Researcher turns gpt-oss-20b into a non-reasoning base model

Researcher turns gpt-oss-20b into a non-reasoning base model

OpenAI recently released gpt-oss, a powerful open-weight large language model (LLM) family, under the Apache 2.0 license. This marks the company’s first open weights model launch since GPT-2 in 2019. Following the release, Jack Morris, a PhD student at Cornell Tech, unveiled a modified version, gpt-oss-20b-base, which removes the “reasoning” behaviors of the original model, reverting it to a base version for quicker, uncensored responses.

Morris’s adaptation is available on Hugging Face under an MIT License, permitting both research and commercial use. Understanding this development requires some context regarding the differences between OpenAI’s models and what researchers refer to as “base models.” OpenAI’s models, such as gpt-oss, are “post-trained,” meaning they undergo an additional phase to refine behaviors based on curated examples. In contrast, base models are pretrained without specific alignment, allowing them to produce varied and less constrained outputs.

Morris aimed to restore the model to a form closer to its original pretrained state. He described this process as reversing OpenAI’s alignment training, resulting in a model that generates text without engaging in structured reasoning.

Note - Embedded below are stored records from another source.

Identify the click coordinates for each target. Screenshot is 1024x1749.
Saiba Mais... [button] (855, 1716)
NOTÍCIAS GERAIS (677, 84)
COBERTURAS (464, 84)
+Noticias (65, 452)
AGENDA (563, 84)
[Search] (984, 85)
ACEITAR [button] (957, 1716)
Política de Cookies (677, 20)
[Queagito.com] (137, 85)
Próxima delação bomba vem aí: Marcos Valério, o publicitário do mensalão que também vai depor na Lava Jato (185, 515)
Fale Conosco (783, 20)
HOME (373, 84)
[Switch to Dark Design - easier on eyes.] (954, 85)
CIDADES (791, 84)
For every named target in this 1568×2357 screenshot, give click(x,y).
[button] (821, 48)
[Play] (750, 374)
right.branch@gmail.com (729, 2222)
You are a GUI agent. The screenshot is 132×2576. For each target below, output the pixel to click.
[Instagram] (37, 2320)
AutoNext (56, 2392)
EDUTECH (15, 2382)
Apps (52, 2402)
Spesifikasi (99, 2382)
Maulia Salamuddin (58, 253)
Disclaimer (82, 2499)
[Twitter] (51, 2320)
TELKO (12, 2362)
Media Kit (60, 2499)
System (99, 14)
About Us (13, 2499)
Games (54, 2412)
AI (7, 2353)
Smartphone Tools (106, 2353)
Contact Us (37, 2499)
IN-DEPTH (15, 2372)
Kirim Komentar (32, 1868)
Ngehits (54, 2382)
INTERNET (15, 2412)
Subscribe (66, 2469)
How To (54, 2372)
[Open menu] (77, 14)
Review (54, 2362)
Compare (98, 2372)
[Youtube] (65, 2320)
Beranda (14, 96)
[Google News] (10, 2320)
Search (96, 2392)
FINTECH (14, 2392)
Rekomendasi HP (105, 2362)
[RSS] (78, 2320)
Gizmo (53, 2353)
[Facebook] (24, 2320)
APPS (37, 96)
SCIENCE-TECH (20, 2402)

This new model produced more varied outputs, including content that the aligned models would typically avoid, raising questions about safety and ethical considerations.

Despite the model’s ability to reproduce copyrighted material and potentially risky content, some elements of alignment remain. If prompted in a structured format, it may still behave in a more reserved manner. In terms of technical execution, significant computational resources were used, and while Morris claims to have recovered the distribution of the base model, he clarifies that the internal weights of the model were not extracted.

The initial response to OpenAI’s gpt-oss has been mixed, with some praising its permissive license and efficiency, while others express concerns about its underlying training data and safety features. Morris’s approach provides a concrete example of how open-weight models can be adapted quickly after release, entering ongoing discussions within the AI community regarding the balance between innovation and safety.